From the Soviet perspective, Operation Medved had been a failure. Karachi was still a very long way away from the Red Army’s tentacles, and the people of India had yet to be incited into revolt. Following this failure, Apanasenko was recalled to Moscow, where he was informed that his “political reliability was being called into question”, and that only “his previous demonstrations of loyalty to the military line of the Centre” were saving him- ie, he was on very thin ice, and had he not crossed the Indus River as dictated by Stalin, he would be in prison by now. Nonetheless, the first few months of the Indian campaign were proof that the Soviet combination of politics and military tactics was not a good one.
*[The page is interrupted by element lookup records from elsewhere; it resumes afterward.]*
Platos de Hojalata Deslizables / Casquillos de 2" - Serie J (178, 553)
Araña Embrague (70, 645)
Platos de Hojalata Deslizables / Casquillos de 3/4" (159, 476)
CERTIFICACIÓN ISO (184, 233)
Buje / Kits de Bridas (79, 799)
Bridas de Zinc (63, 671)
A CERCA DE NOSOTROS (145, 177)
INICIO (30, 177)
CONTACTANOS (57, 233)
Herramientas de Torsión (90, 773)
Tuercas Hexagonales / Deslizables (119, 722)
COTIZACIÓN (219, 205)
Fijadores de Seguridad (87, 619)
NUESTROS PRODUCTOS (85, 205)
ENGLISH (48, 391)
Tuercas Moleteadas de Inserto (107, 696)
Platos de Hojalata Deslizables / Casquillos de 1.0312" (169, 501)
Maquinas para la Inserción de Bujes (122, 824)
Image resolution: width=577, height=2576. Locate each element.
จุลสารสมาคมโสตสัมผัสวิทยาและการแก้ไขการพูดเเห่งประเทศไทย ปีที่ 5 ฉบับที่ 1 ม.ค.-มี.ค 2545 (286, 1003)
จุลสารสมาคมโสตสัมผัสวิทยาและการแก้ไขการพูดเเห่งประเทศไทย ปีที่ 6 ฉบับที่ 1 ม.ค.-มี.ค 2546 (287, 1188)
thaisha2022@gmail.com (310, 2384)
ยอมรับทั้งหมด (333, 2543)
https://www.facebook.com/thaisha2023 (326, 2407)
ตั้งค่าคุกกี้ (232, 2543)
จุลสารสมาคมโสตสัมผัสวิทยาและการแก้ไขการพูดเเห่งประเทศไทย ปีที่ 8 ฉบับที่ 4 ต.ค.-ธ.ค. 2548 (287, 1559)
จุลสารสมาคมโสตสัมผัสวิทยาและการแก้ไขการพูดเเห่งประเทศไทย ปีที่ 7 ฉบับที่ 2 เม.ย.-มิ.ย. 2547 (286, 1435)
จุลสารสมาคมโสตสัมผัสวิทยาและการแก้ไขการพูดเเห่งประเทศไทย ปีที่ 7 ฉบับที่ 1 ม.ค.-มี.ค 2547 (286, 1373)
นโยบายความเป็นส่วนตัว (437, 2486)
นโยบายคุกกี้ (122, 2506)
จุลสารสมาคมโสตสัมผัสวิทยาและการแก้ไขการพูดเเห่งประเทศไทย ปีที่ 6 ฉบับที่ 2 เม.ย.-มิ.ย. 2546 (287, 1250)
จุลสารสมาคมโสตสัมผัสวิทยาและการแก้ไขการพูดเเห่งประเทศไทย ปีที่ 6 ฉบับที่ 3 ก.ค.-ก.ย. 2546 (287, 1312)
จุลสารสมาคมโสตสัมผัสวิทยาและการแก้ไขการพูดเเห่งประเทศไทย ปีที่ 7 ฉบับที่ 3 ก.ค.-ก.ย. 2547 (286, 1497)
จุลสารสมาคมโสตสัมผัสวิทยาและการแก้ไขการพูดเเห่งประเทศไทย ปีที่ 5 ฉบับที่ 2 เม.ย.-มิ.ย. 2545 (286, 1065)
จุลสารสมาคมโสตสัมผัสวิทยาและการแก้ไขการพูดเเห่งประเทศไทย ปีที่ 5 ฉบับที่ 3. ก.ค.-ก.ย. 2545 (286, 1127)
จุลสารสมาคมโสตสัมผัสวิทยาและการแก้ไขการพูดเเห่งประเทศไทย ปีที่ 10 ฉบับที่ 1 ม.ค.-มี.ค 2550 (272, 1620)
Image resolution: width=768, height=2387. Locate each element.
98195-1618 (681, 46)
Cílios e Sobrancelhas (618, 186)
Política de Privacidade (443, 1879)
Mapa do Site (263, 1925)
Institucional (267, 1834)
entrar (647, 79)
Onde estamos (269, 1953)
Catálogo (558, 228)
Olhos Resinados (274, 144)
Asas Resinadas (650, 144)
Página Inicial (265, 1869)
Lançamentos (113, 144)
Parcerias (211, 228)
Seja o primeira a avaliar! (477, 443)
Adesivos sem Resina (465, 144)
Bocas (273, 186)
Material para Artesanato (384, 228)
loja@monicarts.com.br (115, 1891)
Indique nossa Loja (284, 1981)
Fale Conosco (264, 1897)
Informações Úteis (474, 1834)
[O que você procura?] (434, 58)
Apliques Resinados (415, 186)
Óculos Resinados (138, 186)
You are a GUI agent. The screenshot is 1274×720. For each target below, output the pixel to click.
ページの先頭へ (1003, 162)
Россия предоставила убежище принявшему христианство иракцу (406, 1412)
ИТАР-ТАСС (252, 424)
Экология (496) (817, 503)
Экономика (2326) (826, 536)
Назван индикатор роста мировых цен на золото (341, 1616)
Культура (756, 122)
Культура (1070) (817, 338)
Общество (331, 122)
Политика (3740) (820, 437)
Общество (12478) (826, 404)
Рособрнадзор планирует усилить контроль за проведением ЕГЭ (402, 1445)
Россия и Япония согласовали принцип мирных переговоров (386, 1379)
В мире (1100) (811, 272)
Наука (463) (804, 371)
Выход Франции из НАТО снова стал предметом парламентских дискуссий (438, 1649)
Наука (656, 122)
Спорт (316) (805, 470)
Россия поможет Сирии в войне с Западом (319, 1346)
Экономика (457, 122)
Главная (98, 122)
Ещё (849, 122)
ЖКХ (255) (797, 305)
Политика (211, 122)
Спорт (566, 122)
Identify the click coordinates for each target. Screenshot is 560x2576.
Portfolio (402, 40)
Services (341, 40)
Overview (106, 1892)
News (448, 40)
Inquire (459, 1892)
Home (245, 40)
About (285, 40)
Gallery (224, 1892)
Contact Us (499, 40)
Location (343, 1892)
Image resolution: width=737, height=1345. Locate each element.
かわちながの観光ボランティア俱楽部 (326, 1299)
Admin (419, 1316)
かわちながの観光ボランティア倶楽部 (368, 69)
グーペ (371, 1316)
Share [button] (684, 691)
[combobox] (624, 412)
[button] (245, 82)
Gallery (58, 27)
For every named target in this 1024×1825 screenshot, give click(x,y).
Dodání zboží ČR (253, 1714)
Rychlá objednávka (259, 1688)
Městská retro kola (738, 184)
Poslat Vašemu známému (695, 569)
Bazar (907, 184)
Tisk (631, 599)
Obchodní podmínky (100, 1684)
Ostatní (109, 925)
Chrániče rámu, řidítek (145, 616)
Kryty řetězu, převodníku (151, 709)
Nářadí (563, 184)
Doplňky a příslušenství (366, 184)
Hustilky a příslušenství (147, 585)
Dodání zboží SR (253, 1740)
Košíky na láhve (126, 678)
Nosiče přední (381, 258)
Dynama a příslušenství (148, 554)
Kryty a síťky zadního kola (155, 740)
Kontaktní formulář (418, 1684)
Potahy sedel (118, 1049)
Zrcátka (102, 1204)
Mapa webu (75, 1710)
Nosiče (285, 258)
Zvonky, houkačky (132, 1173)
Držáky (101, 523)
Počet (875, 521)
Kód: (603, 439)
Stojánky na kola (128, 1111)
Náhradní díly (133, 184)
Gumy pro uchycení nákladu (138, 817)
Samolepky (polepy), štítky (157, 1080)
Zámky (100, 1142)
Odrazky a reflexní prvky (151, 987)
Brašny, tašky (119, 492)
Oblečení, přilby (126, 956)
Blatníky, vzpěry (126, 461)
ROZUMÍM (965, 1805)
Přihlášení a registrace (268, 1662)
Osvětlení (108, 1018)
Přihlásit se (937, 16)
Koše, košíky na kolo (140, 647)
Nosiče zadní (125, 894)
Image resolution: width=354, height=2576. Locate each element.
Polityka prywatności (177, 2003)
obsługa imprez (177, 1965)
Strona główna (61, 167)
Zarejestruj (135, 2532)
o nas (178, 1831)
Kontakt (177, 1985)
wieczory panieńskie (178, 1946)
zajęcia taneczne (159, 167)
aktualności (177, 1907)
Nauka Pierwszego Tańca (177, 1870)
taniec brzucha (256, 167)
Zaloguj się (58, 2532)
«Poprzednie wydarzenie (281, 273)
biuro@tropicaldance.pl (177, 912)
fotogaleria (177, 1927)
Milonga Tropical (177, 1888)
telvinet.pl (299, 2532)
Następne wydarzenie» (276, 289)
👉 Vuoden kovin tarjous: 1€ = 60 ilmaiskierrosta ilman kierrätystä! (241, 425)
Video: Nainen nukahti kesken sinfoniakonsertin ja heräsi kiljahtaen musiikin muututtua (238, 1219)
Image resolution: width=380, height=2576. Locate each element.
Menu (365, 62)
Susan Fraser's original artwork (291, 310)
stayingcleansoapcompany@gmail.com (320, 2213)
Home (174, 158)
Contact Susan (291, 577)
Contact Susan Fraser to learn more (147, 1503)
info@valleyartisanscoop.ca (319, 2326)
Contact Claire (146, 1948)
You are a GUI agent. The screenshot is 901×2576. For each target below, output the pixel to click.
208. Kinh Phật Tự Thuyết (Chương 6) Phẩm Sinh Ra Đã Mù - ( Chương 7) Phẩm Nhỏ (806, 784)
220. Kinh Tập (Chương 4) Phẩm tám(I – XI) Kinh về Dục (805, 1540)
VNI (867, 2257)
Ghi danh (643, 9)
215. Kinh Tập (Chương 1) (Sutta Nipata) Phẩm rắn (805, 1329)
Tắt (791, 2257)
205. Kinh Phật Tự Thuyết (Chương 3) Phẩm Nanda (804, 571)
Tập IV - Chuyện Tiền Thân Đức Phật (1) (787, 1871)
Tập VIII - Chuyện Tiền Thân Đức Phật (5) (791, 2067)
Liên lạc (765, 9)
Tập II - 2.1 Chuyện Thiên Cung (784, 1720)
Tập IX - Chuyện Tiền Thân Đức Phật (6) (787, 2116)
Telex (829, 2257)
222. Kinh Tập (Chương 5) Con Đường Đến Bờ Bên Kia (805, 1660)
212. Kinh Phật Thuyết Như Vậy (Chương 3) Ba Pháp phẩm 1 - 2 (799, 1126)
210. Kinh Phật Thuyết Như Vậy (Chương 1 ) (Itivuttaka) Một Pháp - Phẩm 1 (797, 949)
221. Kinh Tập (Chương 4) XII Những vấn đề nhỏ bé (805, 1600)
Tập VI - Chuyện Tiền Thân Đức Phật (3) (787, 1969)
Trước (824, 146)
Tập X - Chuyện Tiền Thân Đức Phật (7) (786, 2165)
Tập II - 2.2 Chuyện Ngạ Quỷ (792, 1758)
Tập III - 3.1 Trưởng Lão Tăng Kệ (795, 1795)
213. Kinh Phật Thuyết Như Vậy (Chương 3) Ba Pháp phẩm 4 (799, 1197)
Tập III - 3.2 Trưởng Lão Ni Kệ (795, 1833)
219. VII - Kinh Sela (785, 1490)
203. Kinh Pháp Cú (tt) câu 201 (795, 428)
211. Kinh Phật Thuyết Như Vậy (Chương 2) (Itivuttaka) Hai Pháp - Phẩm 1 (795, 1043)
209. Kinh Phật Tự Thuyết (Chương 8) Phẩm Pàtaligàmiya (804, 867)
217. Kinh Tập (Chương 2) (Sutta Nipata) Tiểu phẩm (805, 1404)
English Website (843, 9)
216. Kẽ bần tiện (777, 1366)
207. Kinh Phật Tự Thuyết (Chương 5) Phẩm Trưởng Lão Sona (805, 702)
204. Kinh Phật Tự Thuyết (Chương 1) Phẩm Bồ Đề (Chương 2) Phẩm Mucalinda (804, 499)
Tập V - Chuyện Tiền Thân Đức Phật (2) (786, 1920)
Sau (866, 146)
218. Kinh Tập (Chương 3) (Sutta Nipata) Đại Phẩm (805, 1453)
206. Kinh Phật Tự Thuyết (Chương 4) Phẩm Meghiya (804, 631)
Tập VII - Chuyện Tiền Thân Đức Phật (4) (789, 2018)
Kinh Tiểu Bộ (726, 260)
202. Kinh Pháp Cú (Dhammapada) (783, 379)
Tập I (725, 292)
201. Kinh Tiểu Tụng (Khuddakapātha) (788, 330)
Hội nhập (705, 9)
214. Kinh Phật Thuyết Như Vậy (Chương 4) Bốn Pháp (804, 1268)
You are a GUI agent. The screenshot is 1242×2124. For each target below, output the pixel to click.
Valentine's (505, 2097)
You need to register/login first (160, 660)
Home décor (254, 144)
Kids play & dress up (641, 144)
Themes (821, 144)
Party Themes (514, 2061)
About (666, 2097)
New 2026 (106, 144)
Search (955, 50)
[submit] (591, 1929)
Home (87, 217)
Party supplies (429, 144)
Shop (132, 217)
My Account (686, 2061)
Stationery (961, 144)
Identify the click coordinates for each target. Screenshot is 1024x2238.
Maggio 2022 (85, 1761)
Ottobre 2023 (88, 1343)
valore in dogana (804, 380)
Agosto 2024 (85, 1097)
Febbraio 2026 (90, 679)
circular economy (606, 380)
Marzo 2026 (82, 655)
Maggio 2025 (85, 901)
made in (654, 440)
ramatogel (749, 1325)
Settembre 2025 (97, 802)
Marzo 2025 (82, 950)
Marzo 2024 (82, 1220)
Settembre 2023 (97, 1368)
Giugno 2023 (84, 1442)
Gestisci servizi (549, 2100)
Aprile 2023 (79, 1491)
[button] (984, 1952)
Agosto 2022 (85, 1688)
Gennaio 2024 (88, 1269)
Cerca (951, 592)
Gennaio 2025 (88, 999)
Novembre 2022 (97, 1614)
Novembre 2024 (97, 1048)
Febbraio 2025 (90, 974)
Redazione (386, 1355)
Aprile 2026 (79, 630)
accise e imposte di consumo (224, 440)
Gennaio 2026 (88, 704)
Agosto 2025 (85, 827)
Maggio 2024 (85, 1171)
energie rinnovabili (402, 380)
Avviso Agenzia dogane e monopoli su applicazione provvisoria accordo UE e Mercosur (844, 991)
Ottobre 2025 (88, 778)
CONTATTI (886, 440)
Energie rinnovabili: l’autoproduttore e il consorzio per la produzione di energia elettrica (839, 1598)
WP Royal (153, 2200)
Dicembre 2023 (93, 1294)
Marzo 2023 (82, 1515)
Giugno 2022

Next update will be Finland!
Comments?
(1) These planes have a roughly 3800-km range, of which half is 1900km. The need to fly high in the mountains substantially decreases their effective operational range
(2) ITTL, without Operation Barbarossa, the Soviets will take far longer to reorganise their army from the sloppy state the Great Purge has left it in.
(3) Even this early in the war, there are a few Pashtuns who, operating by the maxim “the devil you know is better than the devil you don’t”, are willing to act as spies in the occupied areas.